■ **CONSIGNE**:
Pour chacune des affirmations suivantes, indiquez par oui ou par non si elle concorde avec l'extrait sur le patrimoine du cinéma porno français, puis citez les mots de l'extrait qui tranchent. (a) Des cinémathèques sauvegardent déjà des films pornos. (b) Avec l'arrivée de la vidéo, les copies sont devenues la référence. (c) Tous les négatifs ont été détruits.

■ **EXTRAIT CHOISI**:
------------------------------
Ce genre méprisé mériterait en effet un plan de sauvegarde. Déjà, plusieurs cinémathèques ont pris conscience de ce patrimoine et sauvegardent les films pornos, mais beaucoup de titres ont certainement disparu. Le genre a trop été dans les mains de marchands de soupe qui n’avaient cure du patrimoine et du respect de l’œuvre. Les premiers à mépriser la pornographie furent souvent, hélas, ceux qui la finançaient, parfois même qui la réalisaient. Les copies 35 exploitées jusqu’à la corde furent revendues, détruites pour économiser des frais de stockage, remontées pour faire de nouveaux films-gigogne. Lorsque la vidéo fit son apparition, c’est le master vidéo qui est devenu la référence, sans plus se soucier des copies. Quant aux négatifs, certains dorment dans les labos dans une indifférence générale. Je voudrai faire un rêve : un plan de financement gouvernemental pour un état des lieux du patrimoine pornographique français, suivi de mesures financières pour des restaurations massives. Mais vous imaginez cela possible ? Au moins, après le Dictionnaire de 800 pages, plus personne ne pourra dire que le cinéma porno français est négligeable. Il apportera la preuve de sa richesse, de ses différences et coupera court à tous les discours généralistes des pornophobes. 

  

– Les films pornos restent-ils « Mauvais genres » malgré leurs diffusions TV et vidéo ?
------------------------------
■ **DONNÉES FOURNIES**:
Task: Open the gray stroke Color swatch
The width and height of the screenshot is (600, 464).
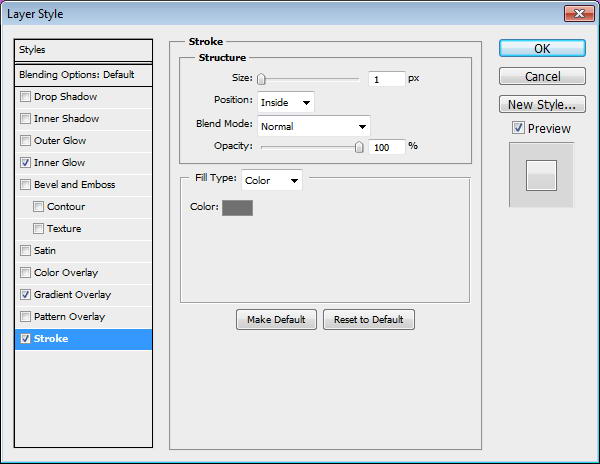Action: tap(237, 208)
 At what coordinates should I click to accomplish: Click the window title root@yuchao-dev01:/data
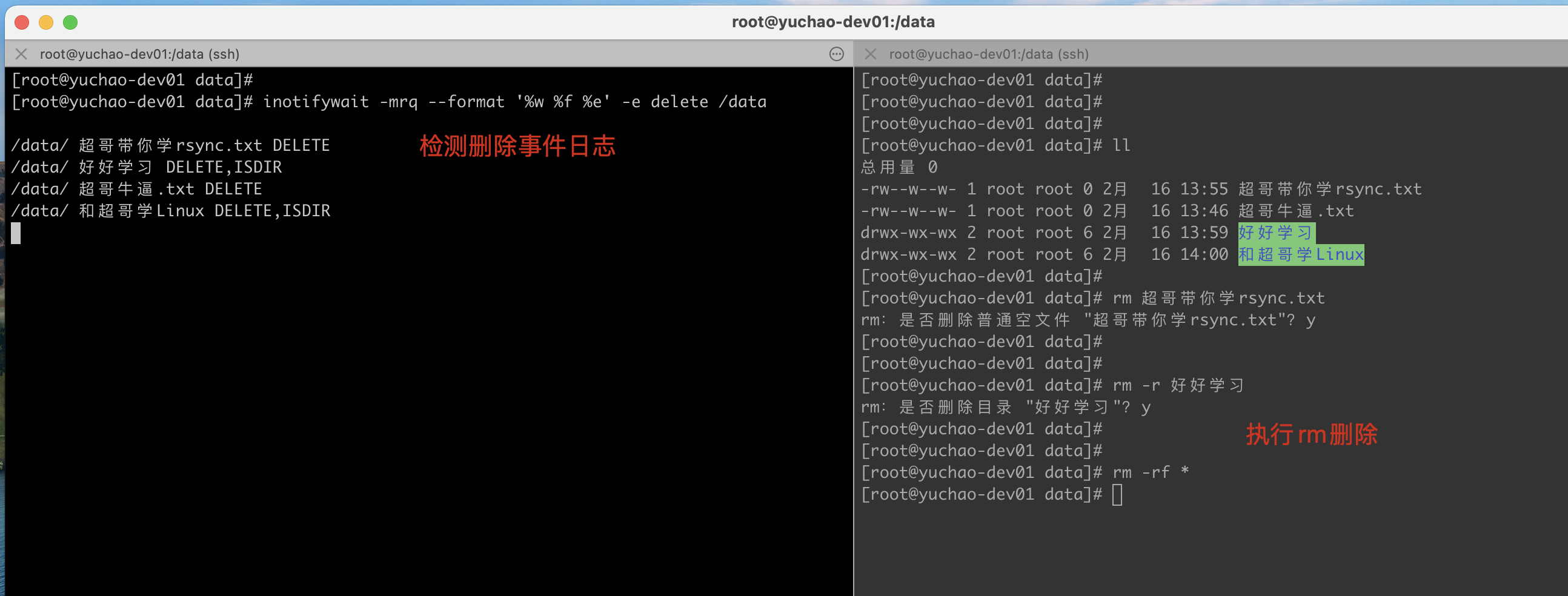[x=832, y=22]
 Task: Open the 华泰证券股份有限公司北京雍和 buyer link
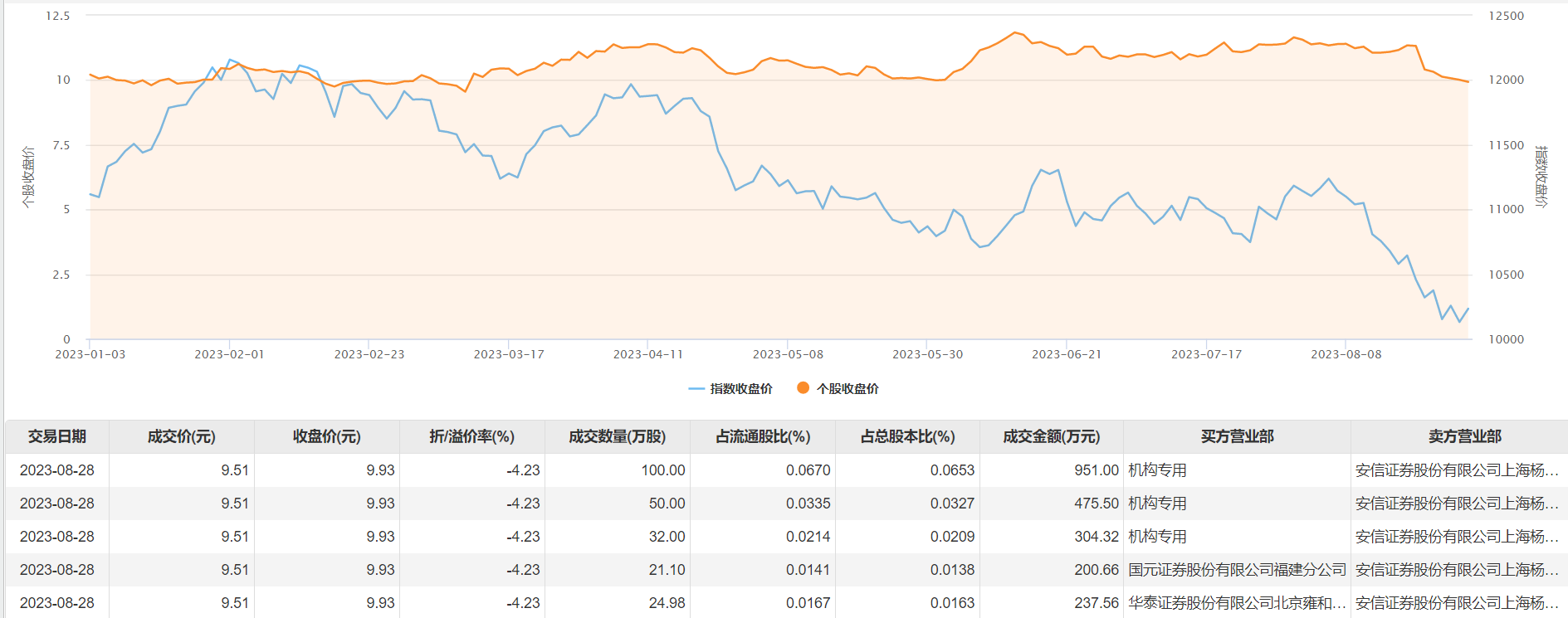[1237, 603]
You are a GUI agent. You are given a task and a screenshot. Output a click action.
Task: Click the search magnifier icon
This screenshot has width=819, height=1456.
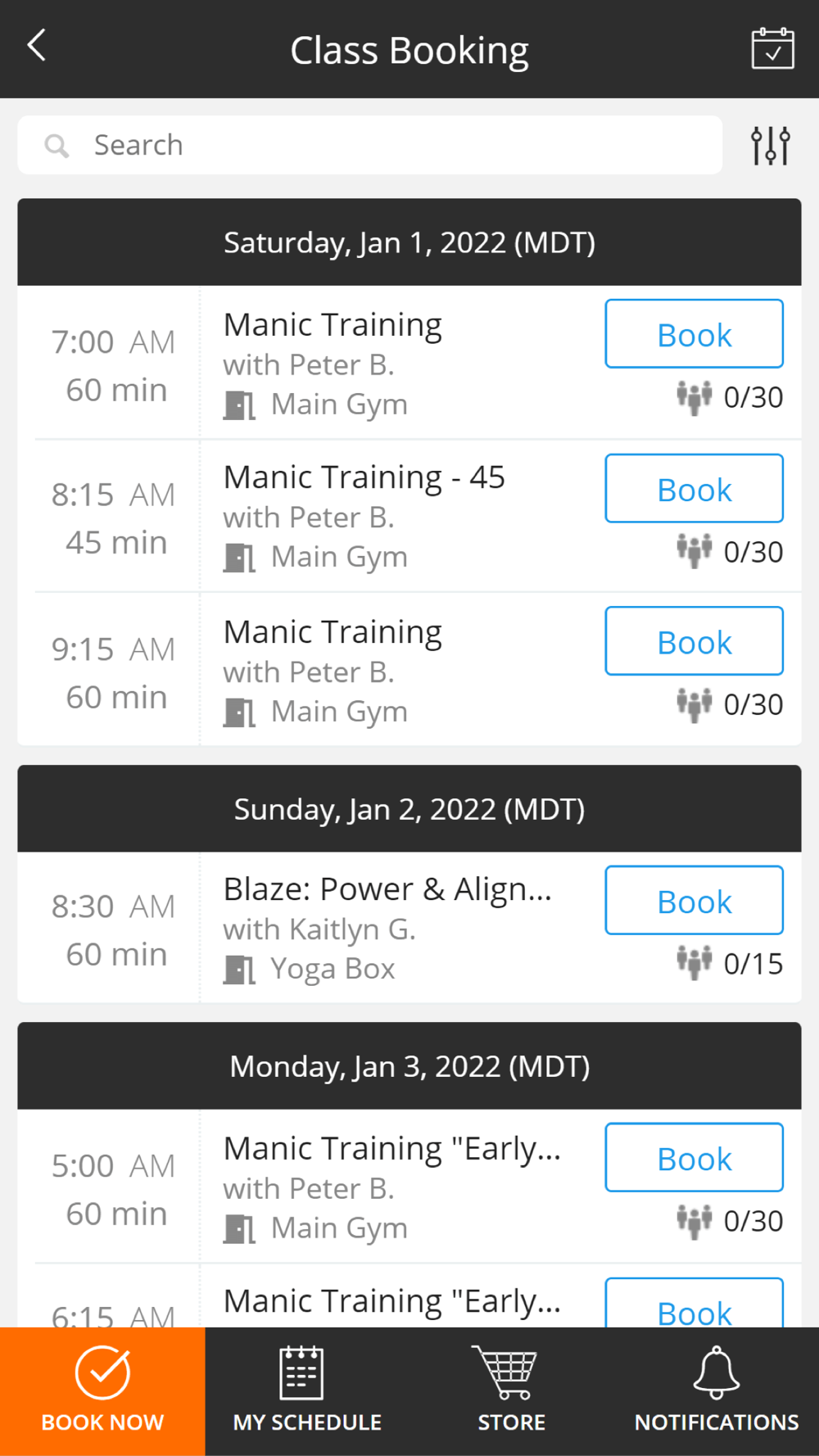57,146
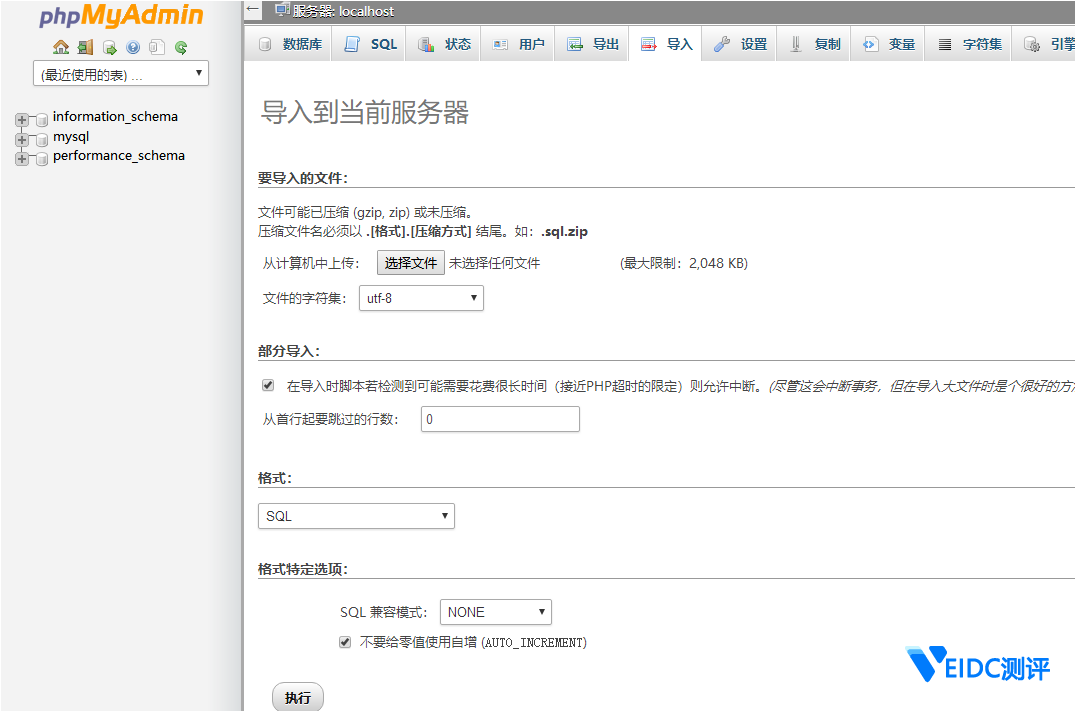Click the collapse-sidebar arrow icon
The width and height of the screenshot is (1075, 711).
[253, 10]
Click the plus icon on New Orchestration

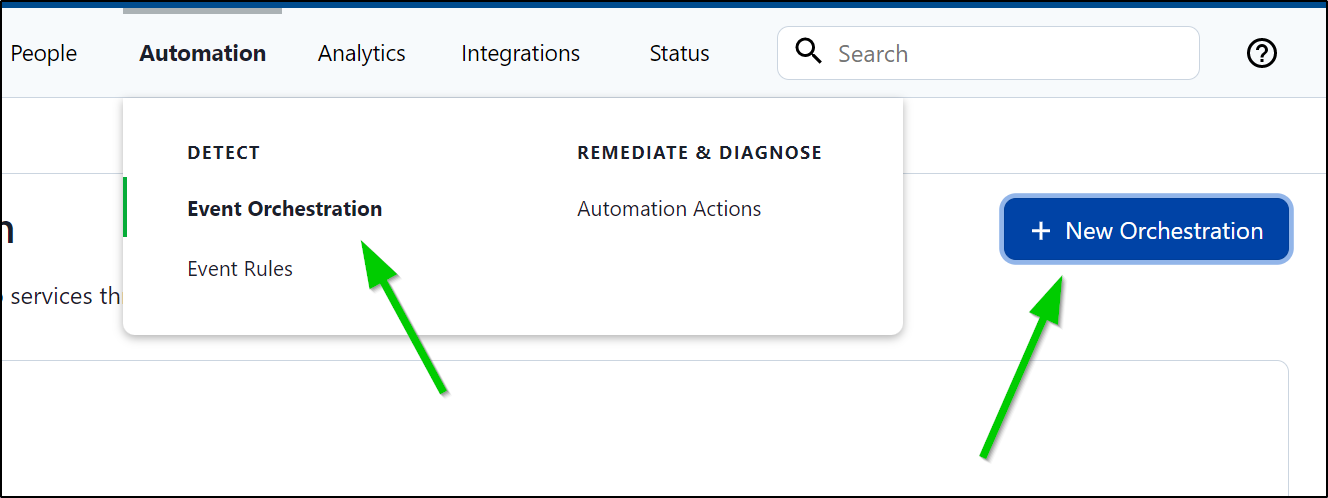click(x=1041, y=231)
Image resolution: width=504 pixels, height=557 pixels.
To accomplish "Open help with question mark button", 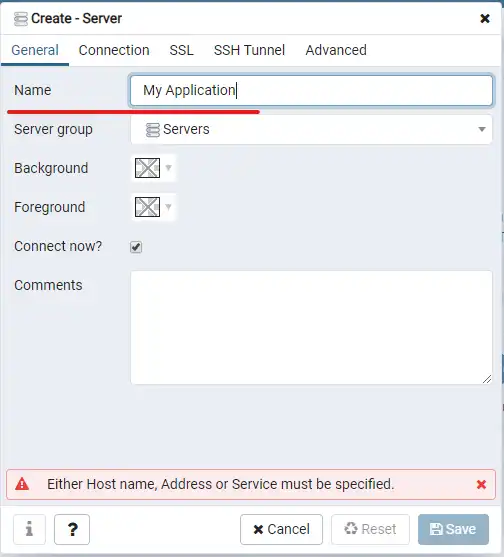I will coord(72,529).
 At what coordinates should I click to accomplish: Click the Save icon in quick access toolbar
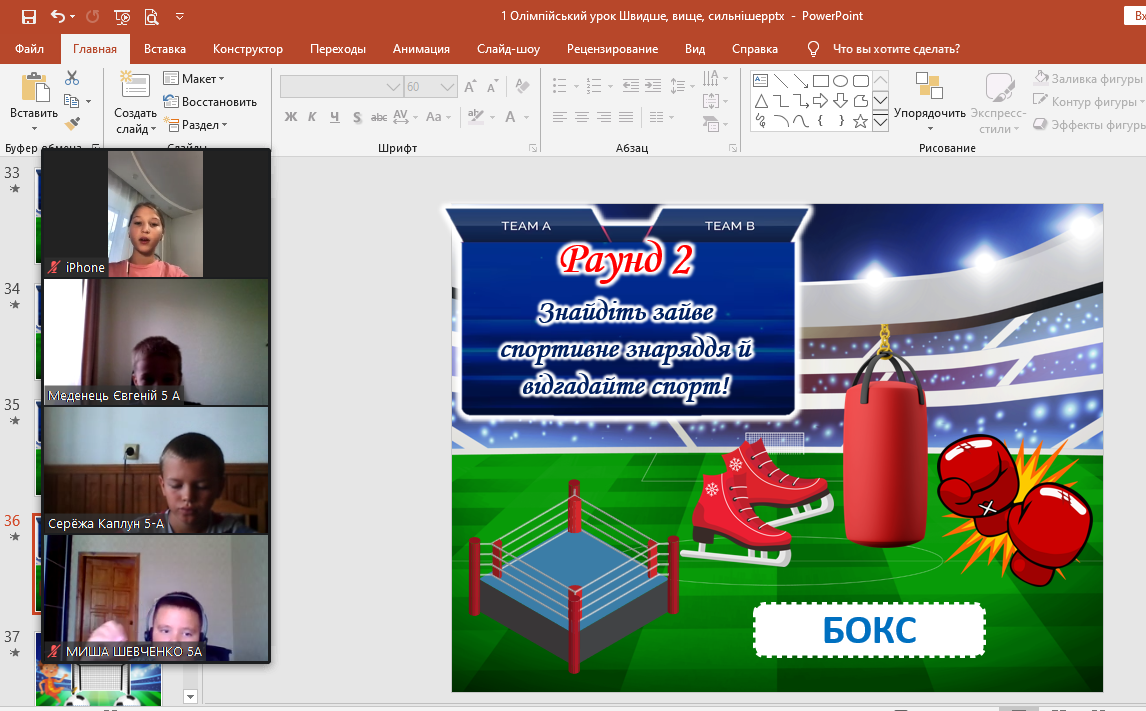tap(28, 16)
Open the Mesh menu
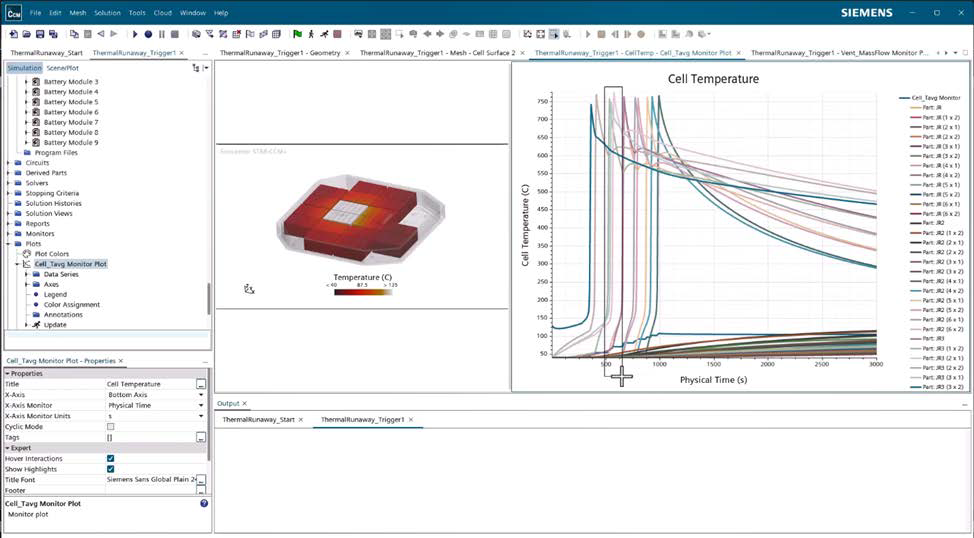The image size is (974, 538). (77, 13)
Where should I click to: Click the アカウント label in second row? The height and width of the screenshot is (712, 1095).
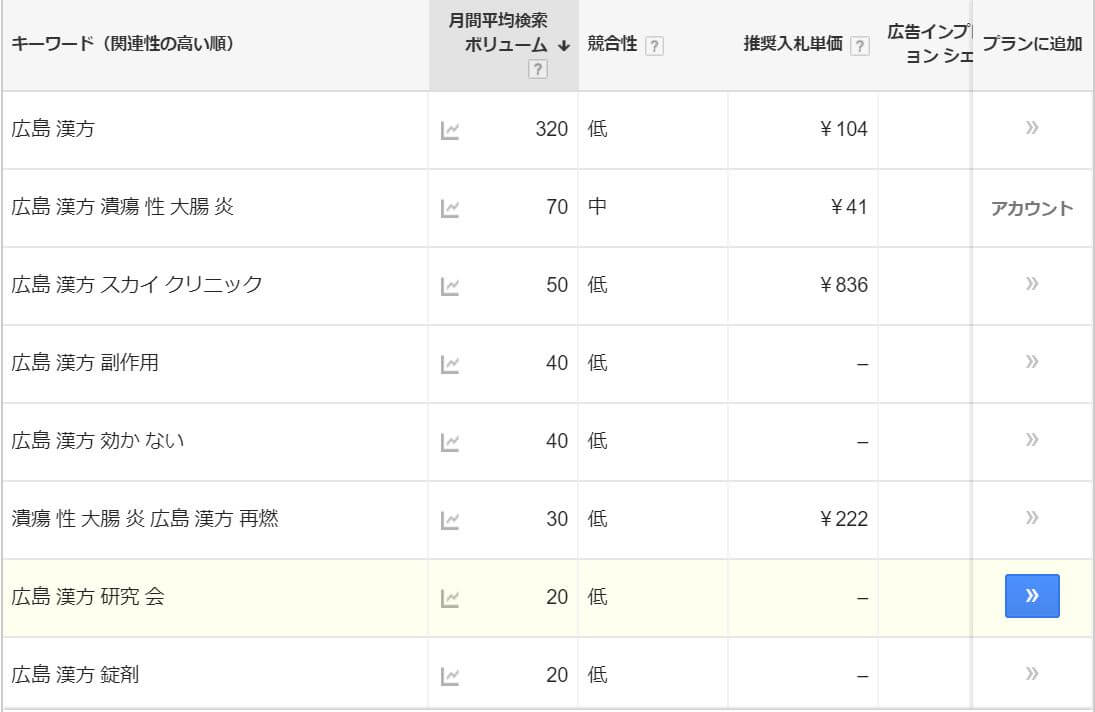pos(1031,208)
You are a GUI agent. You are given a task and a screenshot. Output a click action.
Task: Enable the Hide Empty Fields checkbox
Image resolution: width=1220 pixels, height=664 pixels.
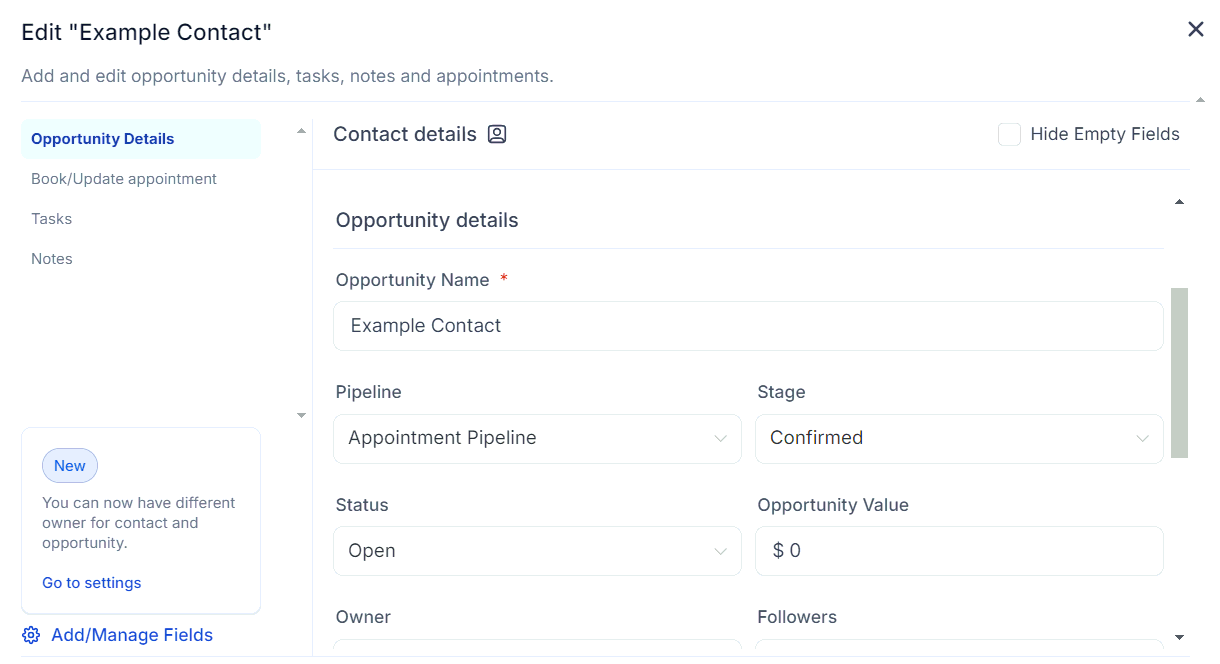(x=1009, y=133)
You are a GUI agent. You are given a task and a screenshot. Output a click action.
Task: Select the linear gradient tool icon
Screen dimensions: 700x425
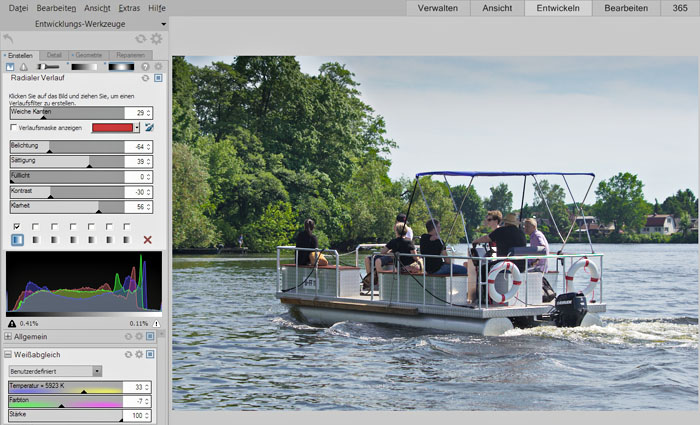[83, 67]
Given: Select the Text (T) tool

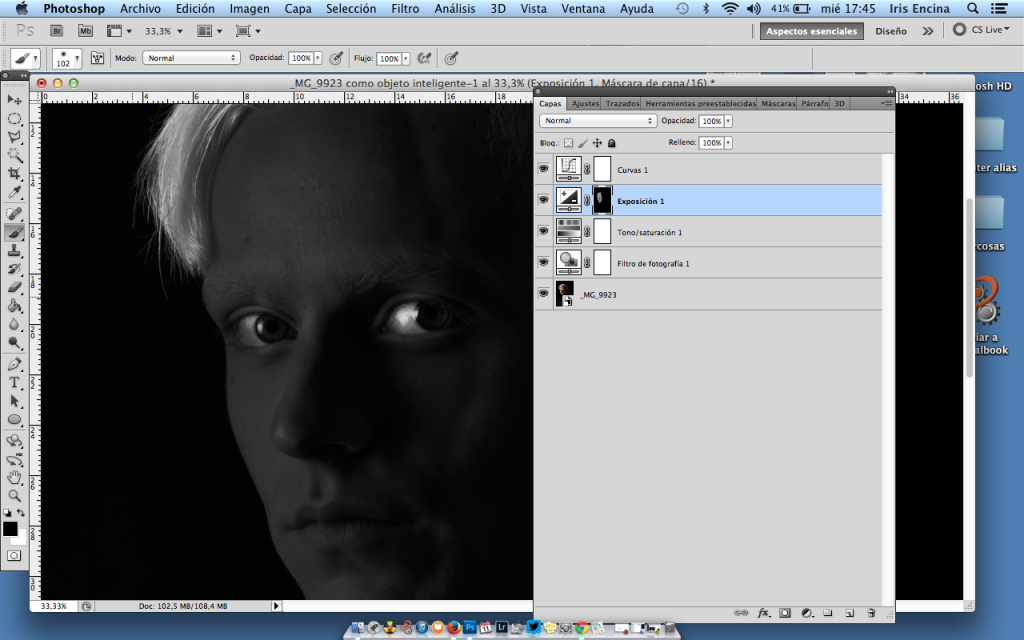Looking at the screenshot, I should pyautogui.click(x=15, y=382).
------------------------------
■ **CORRIGÉ**:
(a) Oui : « Déjà, plusieurs cinémathèques ont pris conscience de ce patrimoine et sauvegardent les films pornos »
(b) Non : « c’est le master vidéo qui est devenu la référence, sans plus se soucier des copies »
(c) Non : « Quant aux négatifs, certains dorment dans les labos dans une indifférence générale »